In fact, we bought a ranch with four bedrooms – much bigger than we were planning, but the house has two rooms on either side of the house (so we can’t hear each other on calls) that are basically each our Platonic ideal for an office. Sometimes, practicality has to win out over romance, even in the spiritual life. Sometimes practicality actually makes your spiritual life better.
The other reason we bought this house is that it’s on a great big lot in a pretty suburban, uncrowded part of Indianapolis, so there aren’t a lot of buildings close around the property. So, we have wide swathes of the sky visible from half of our windows and buckets of sunlight pour right in (stay tuned for what this is like in summertime…).
Across the street from the front of our house is a golf course – how much more suburban can you get? But we’re on a corner, and in contrast, across the street on the side is a 4-acre, overgrown, wooded lot.
It seems to have been for sale on and off. It’s got a barbed wire fence around it and a padlocked gate. It also has a smaller gate standing wide open, which a flock of deer wander in and out of in as they stroll around our neighborhood. There are stone pillars all around, and a stone bridge over a creek.
So on one side, we basically have this little nature preserve – barbed wire notwithstanding – and on the other side, manicured lawn, water traps, and sand traps. (Interestingly, the golf course is fenced, but not with barbed wire.) One side is The Wild, and the other, Control. Or, on one side is A Mess, and on the other, Landscaped Design.
My office faces The Wild Mess. (This is unspeakably fitting, folks.)
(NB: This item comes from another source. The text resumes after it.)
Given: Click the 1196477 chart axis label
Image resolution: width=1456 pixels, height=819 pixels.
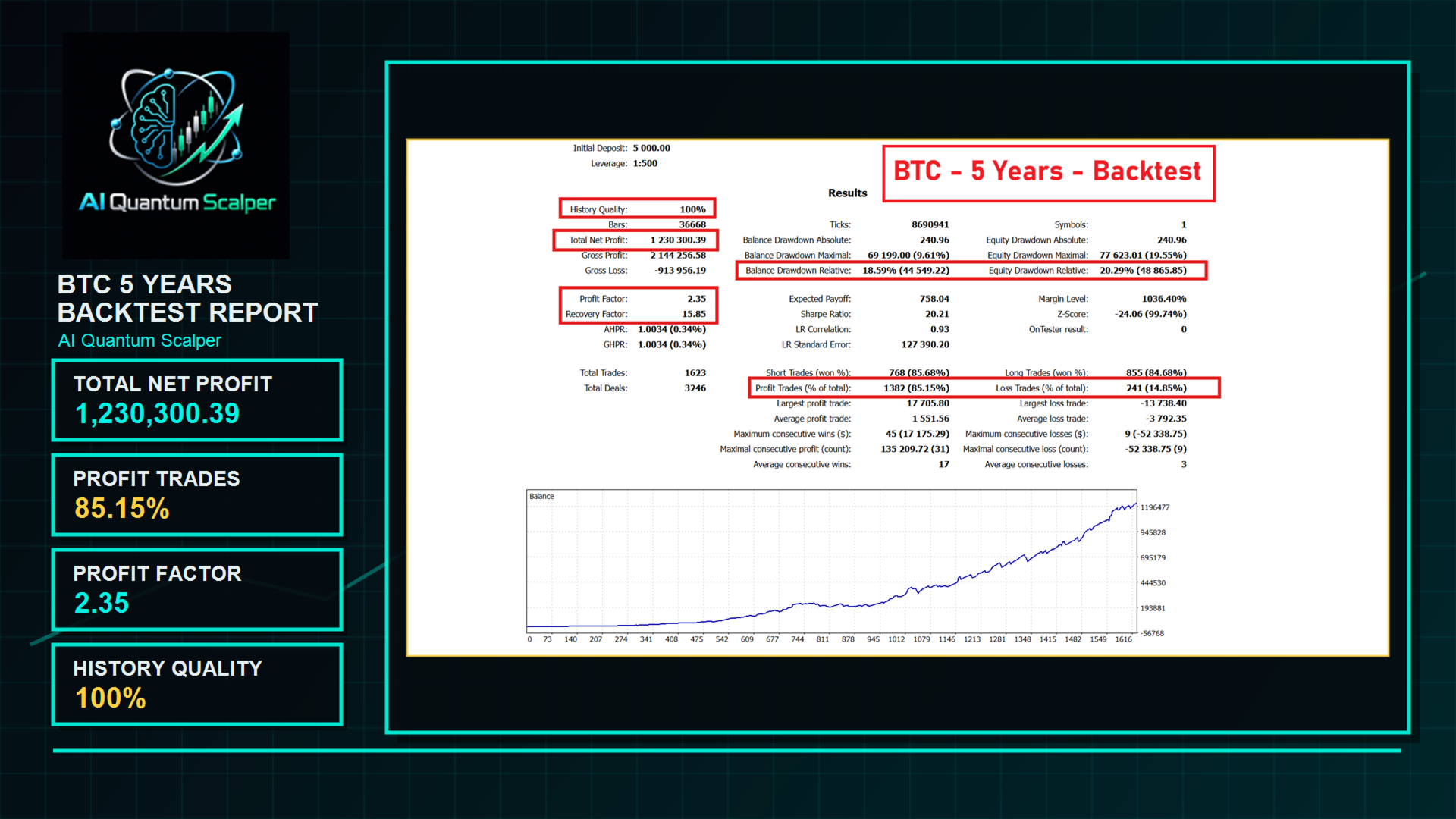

I often sit and think about what it will be like when the The Wild is sold and someone comes and cuts all those trees down, bulldozes the stone work, and builds who-knows-what. Zoning means it won’t be a gas station or a strip mall, but it could be townhouses or some kind of wealthy estate home. In any case, there will be noise, dust, and a lot of wildlife habitat lost. Where will those deer go next?
The Wild Mess is chaotic. It’s brushy, spiked with dead trees, home to invasive species like Bradford pear and buckthorn, and people dump trash, dead leaves, and brush along the fence. (They also dump this crap along the golf course fence, btw. It’s just they have staff to come pick it up now and then.)
My Uncle Roy likes to tell the story that, when I was about four years old, I would point at different corners of my parents’ house and declare to any who would listen: “Mess!” As the oldest daughter of two busy parents, who gave up on housework pretty early in life with kids, I kept my room neat as a pin, and developed a little bit of a complex about clutter and unfinished projects. “Mess,” my mind, even now, continues to want to say.
I wonder sometimes, if this is part of the allure of a tiny house – small, easy to keep clean, a sort of Instagram-romance-idea of “home.” (Of course, this is a fallacy – talk to or read an article online by anyone who’s actually lived in a tiny house.) I wonder if this is also the drive behind the modern craze for minimalism – clean, white, empty spaces, or drives to throw away most of what you own so you can have “energy,” “freedom,” or whatever.
The thing is, to be alive is to have clutter. To have a life of freedom and fruitfulness probably means we can’t keep our homes perfectly tidy all the time. Also, we need stuff to live. And if we throw everything away, we’re going to have to go buy at least some of that stuff again when we find we need it after all. (Has this happened to me? Ha. Please, don’t ask my husband.)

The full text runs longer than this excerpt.